The picture screen is very flat. But on this plane are paints and objects that exist as if they were living things and various symbols unique to the artist virtually covering the entire picture screen like grass or stones. All these elements come together as one in a strange way to make for an alluring artwork. Oh Se-Yeol incorporates painting, collage, objets, and sculpture into his work. On the surface are scribbles and things playful and mischievous the artist did when merely following his heart. Coincidental and spontaneous, his artistic practice has a cycle to it. The series of numbers repeated over and over again and lines and symbols that are not self-contained and impossible to comprehend appear all over the surface, with flowers and birds in collage juxtaposed among them seemingly in secret. Thus painting, collage, and objets coexist on the surface as one: their innate differences seem to disappear. The picture screen itself has already become a background, and the saturation of traces of solidity and other properties of matter, the distant past, and the process of weathering creates a surface on the picture screen that makes for a durable art object that almost appears to be a sculpture. Everything on the picture screen seems to project naturally out of or from the substrate. This is a painting that is not separated from the surface, a painting that constantly creates and nourishes the complicity of association of the content and form using the ground as support.

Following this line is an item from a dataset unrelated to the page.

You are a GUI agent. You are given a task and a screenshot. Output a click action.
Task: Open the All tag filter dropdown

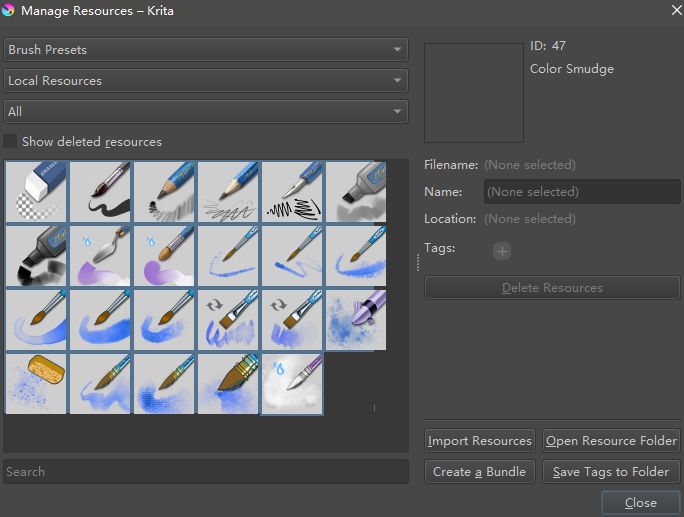pos(205,112)
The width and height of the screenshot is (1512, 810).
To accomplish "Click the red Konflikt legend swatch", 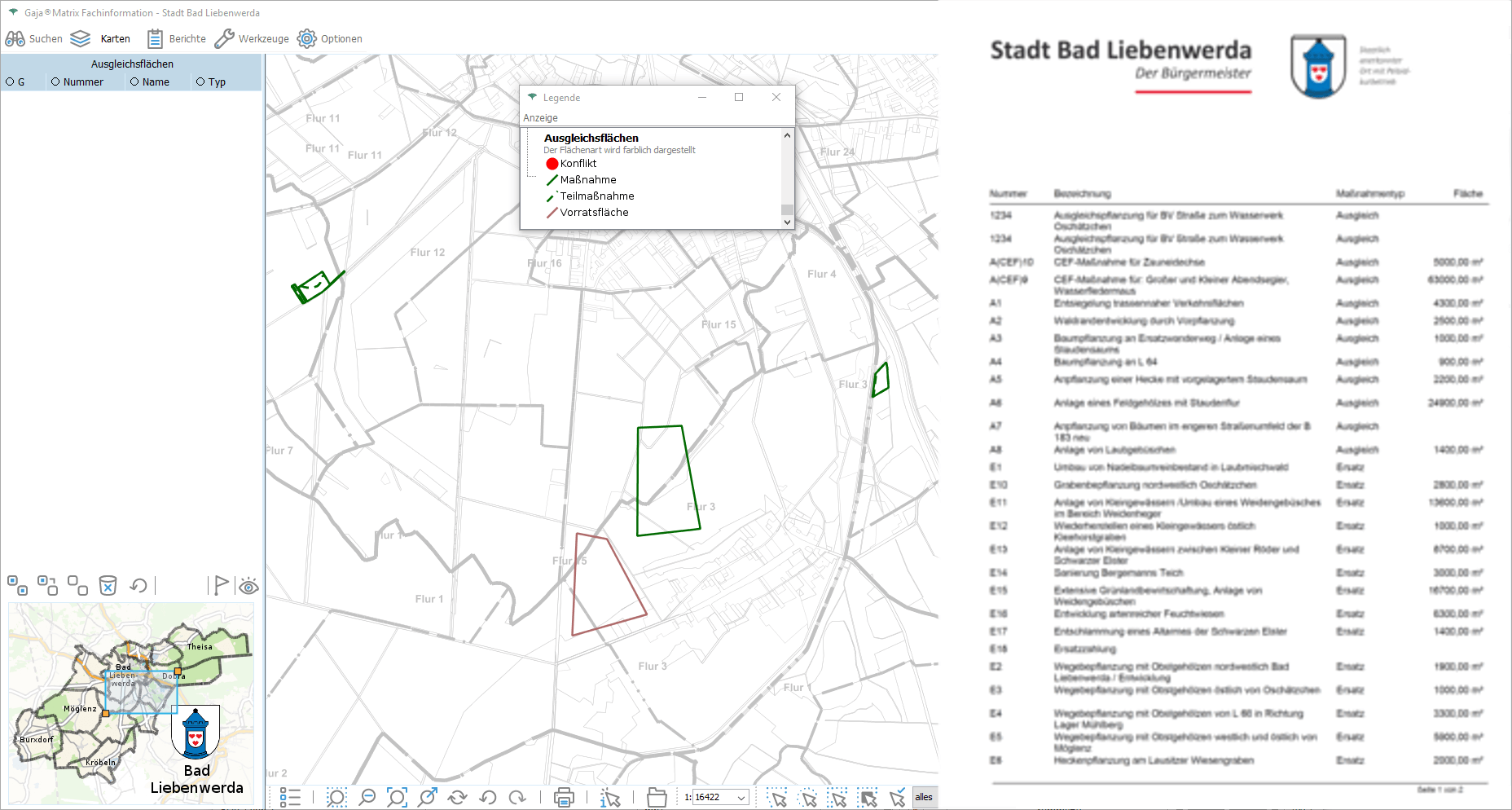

Oh Se-Yeol produces things to see and stimulates diverse senses on a rich picture screen through complex work, which incorporates images, materiality of paints, and abstractness of brushwork itself, writing of letters and numbers, and attaching of objects. His paintings are inarticulate, witty, and extremely natural. They are, however, mixed with considerable skill and processed with the very refined beauty of sculpture. His work encompasses diverse features: the color field of abstract painting based on minimalism and focus on properties of matter; use of the Readymade Strategy and borrowing of collage and combine painting; inclination for naturalism of traditional Korean art, and random, incidental aesthetics. However, the basis of Oh Se-Yeol’s painting is, more than anything else, to create images of certain traces left in his own memories and nostalgia. As they have somewhat faded from his memory, he cannot completely reproduce and visualize them, so he gropes with things in a faint and vague way, scribbles hesitantly, draws, paints, and rubs as if transforming the layers of distant time as material. He pushes on, desperately depending on his physical senses to remember everything from times past.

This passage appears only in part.